*Work to complete*
Within the listing below, the lines to output run from the one containing "Click the People user icon" through the one containing "Open Edit Table for Manual.SF4_StrByMot"; copy them exactly and nothing else.

*Raw data*
<<<<

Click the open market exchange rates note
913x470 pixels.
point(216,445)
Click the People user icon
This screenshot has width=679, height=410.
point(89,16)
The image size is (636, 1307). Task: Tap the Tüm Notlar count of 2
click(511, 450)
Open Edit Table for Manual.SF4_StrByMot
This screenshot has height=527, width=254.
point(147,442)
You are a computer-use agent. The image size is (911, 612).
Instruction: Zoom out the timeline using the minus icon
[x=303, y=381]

>>>>
<<<<

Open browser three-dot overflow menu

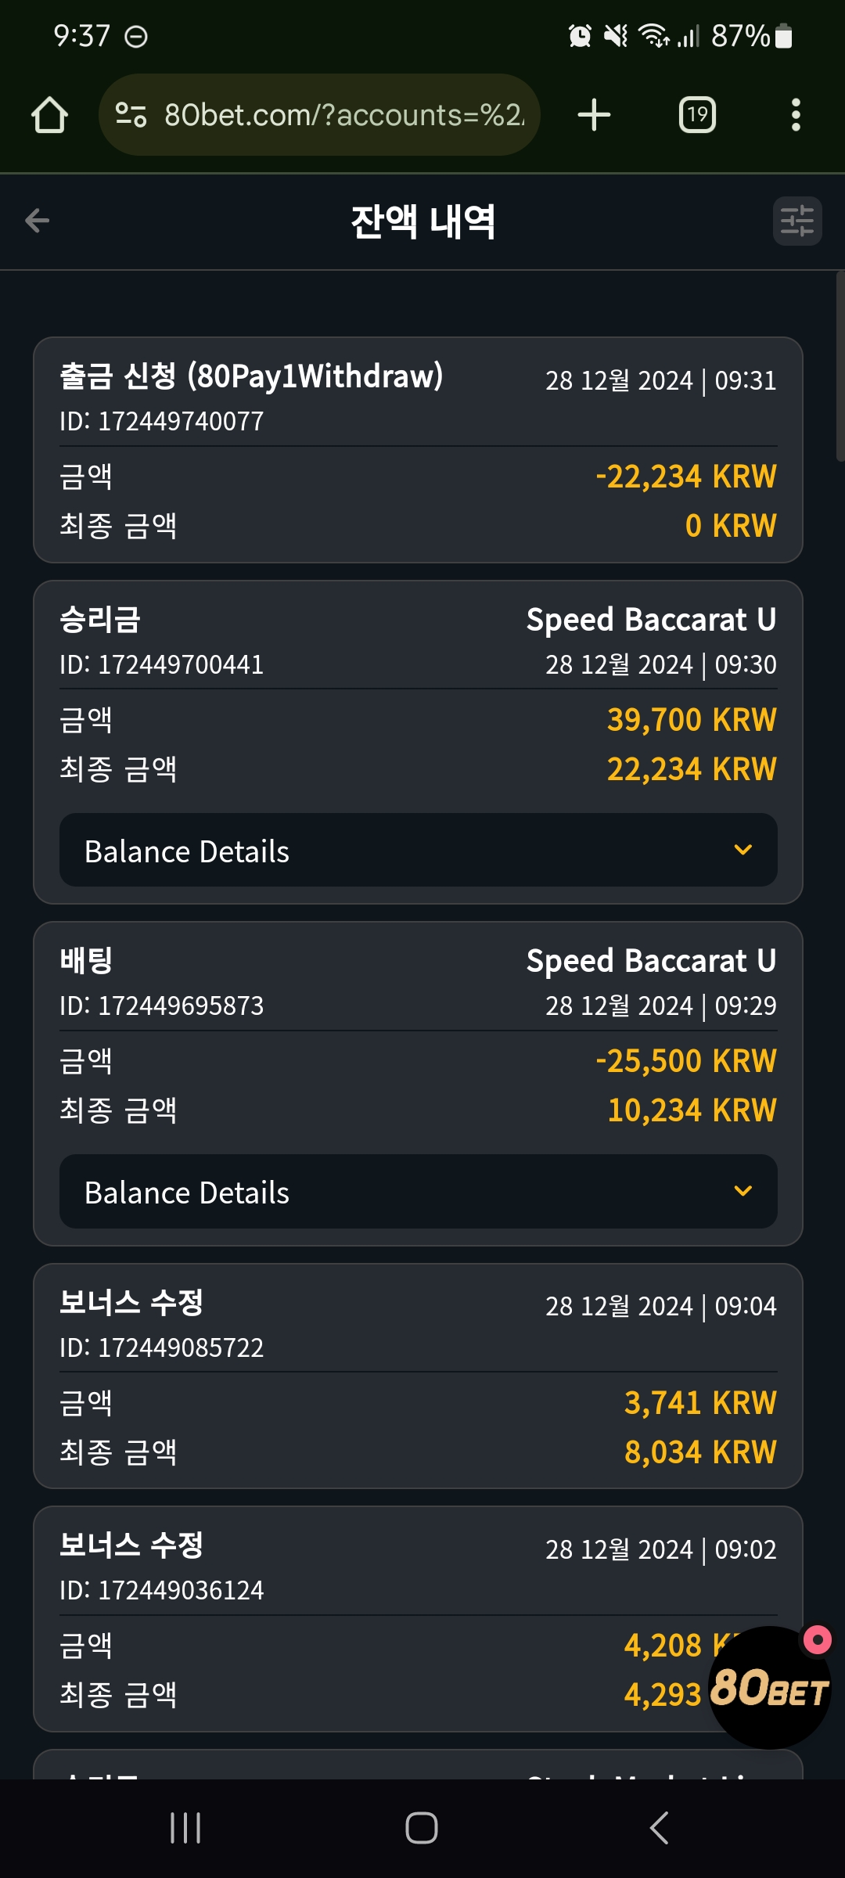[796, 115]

>>>>

*Solution to the problem*
Click the People user icon
This screenshot has width=679, height=410.
point(89,16)
The image size is (636, 1307). Task: Tap the Tüm Notlar count of 2
click(511, 450)
Open Edit Table for Manual.SF4_StrByMot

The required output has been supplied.